Mutuelles : des discours aux faits

Les entraves mises par Harmonie Mutualité Loire-Atlantique à la pratique du tiers-payant en médecine générale sont un frein pour l’accès aux soins.

François Meuret,
médecin généraliste

J’exerce en association avec deux autres médecins généralistes dans un immeuble HLM, le Sillon de Bretagne à Saint-Herblain, dans la périphérie nantaise. Pour favoriser l’accès aux soins, nous avons toujours beaucoup pratiqué le tiers-payant, en nous faisant payer directement la consultation par l’Assurance maladie, pour les personnes bénéficiant de la CMU (Couverture Maladie Universelle) et de l’AME (Aide Médicale d’Etat), mais aussi pour celles en ALD (Affection Longue Durée) ou en invalidité et donc prises en charge à 100 %. Nous le faisons aussi pour les autres quand c’est possible, c’est-à-dire quand nous pouvons nous faire payer directement la part complémentaire par la mutuelle ou l’assurance.
Et c’est là que le bât blesse.

Notre région a été une terre mutualiste portée en particulier par le « christianisme social ». De regroupements en fusions, cette mouvance s’appelle maintenant Harmonie Mutualité Loire Atlantique et est une des plus importantes structures d’Assurance complémentaire.
Acteur incontournable, considéré comme faisant partie du courant « progressiste » ayant participé dans les années 80 à la création du Centre de Santé de Saint-Nazaire, elle est maintenant intégrée dans le groupe Harmonie Mutuelle.
Elle pratique le tiers-payant pour tout... sauf pour les consultations de médecine de ville.
Quand le médecin se fait payer la part obligatoire directement par l’Assurance maladie (16,10 sur 23 euros), les 6,90 restants ne sont pas remboursés automatiquement au patient. Il faut le plus souvent qu’il fasse une démarche auprès de la mutuelle avec justificatifs à l’appui (ticket attestant qu’ils nous ont payés 6,90 et relevé du décompte de la CPAM). Résultat, beaucoup ne contrôlent pas et cela passe aux pertes et profits. Les médecins eux, ne peuvent pas se faire payer cette part complémentaire directement, contrairement à ce qui se passe avec beaucoup d’autres organismes mutualistes ou assureurs. Beaucoup de patients sortant de la CMU se voient proposer cette mutuelle et ne comprennent pas de devoir avancer les 6,90 et de faire des démarches pour se les faire rembourser alors que le tiers-payant est de droit dans cette situation.

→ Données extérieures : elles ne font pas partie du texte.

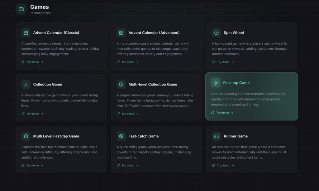Click the Spin Wheel circle icon

coord(216,33)
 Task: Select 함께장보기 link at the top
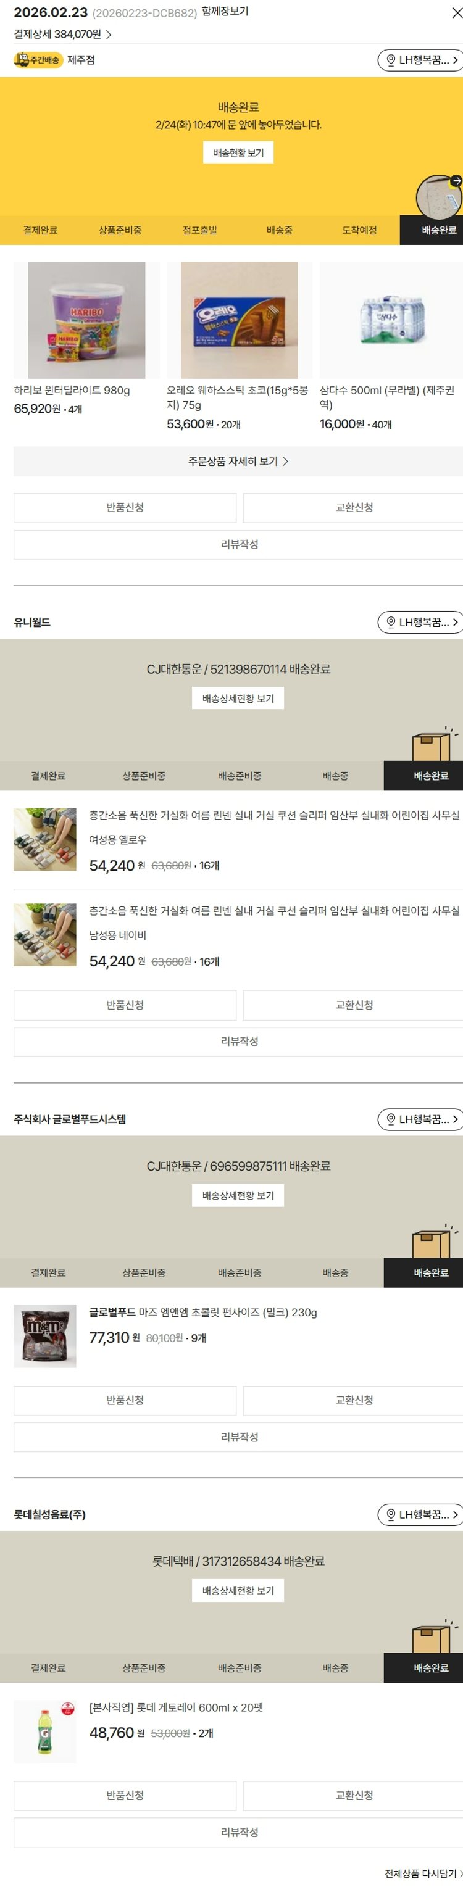point(225,12)
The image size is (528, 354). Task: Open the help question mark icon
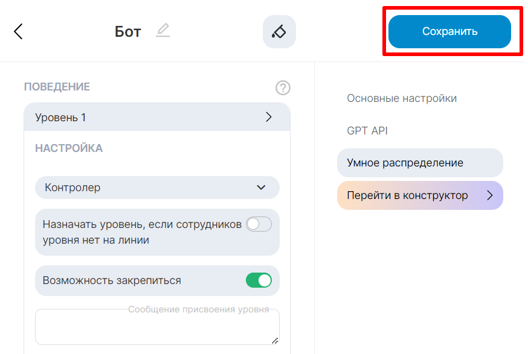(283, 88)
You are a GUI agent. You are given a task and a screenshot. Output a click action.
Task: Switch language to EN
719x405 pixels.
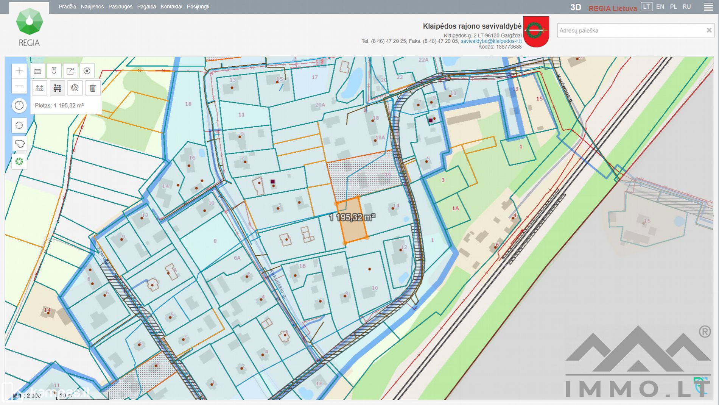[x=660, y=7]
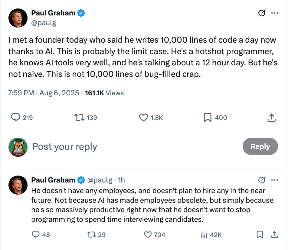Screen dimensions: 288x250
Task: Open the @paulg handle link under the name
Action: [x=44, y=23]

Parmi les rares qui se plaignent aux guichets, certains se sont vus répondre que « 6 euros 90 ce n’était pas si important ».
Nous avons essayé de faire remonter nos étonnements et énervements auprès de cet organisme qui fait par ailleurs sa publicité sur l’accès aux soins et la solidarité. Après moult difficultés, nous n’avons pas réussi à avoir d’explications, mais une proposition de signer un contrat individuel avec le groupe Harmonie nous permettant de pratiquer le tiers-payant. Ce contrat inclut la télétransmission à la mutuelle d’une Feuille de Soins Électronique indépendante de celle envoyée à l’Assurance maladie.
Nous n’avons pas donné suite pour le moment, car outre la complexité du dispositif (mais on en a vu d’autres !), la proposition nous semble pour le moins ambiguë : voilà un organisme qui semble se positionner en concurrence de l’Assurance maladie et vouloir s’affranchir de sa tutelle, proclamant son refus d’être « payeur aveugle » derrière celle-ci.
Faut-il s’inscrire dans cette logique de contrat avec les organismes payeurs ? On voit bien l’avenir qui se profile : le principe fondateur de la Sécurité sociale avait déjà été écorné en 1945 par la création du ticket modérateur dans le but de pérenniser les mutuelles pionnières du combat pour l’accès aux soins avant 1945, et maintenant les mutuelles se posent en concurrence avec l’Assurance maladie dans le cadre de l’ouverture du marché de la santé voulue par l’Organisation Mondiale du Commerce et l’Union Européenne.
Ainsi vont les belles idées et les organisations qui les portent.
Reste que notre travail est de prendre soin des gens qui se confient à nous et que la période est dure pour beaucoup d’entre eux dans le domaine du coût des soins.
Alors je vais sans doute finir par signer avec cette mutuelle pour mes patients et continuer à cotiser à cet organisme pour moi et mes enfants, mais je continuerai aussi à rêver et me battre pour un vrai fonctionnement solidaire et une évolution qui sorte de cette logique marchande de la santé.
Voilà un organisme qui semble se positionner en concurrence de l’Assurance maladie et vouloir s’affranchir de sa tutelle.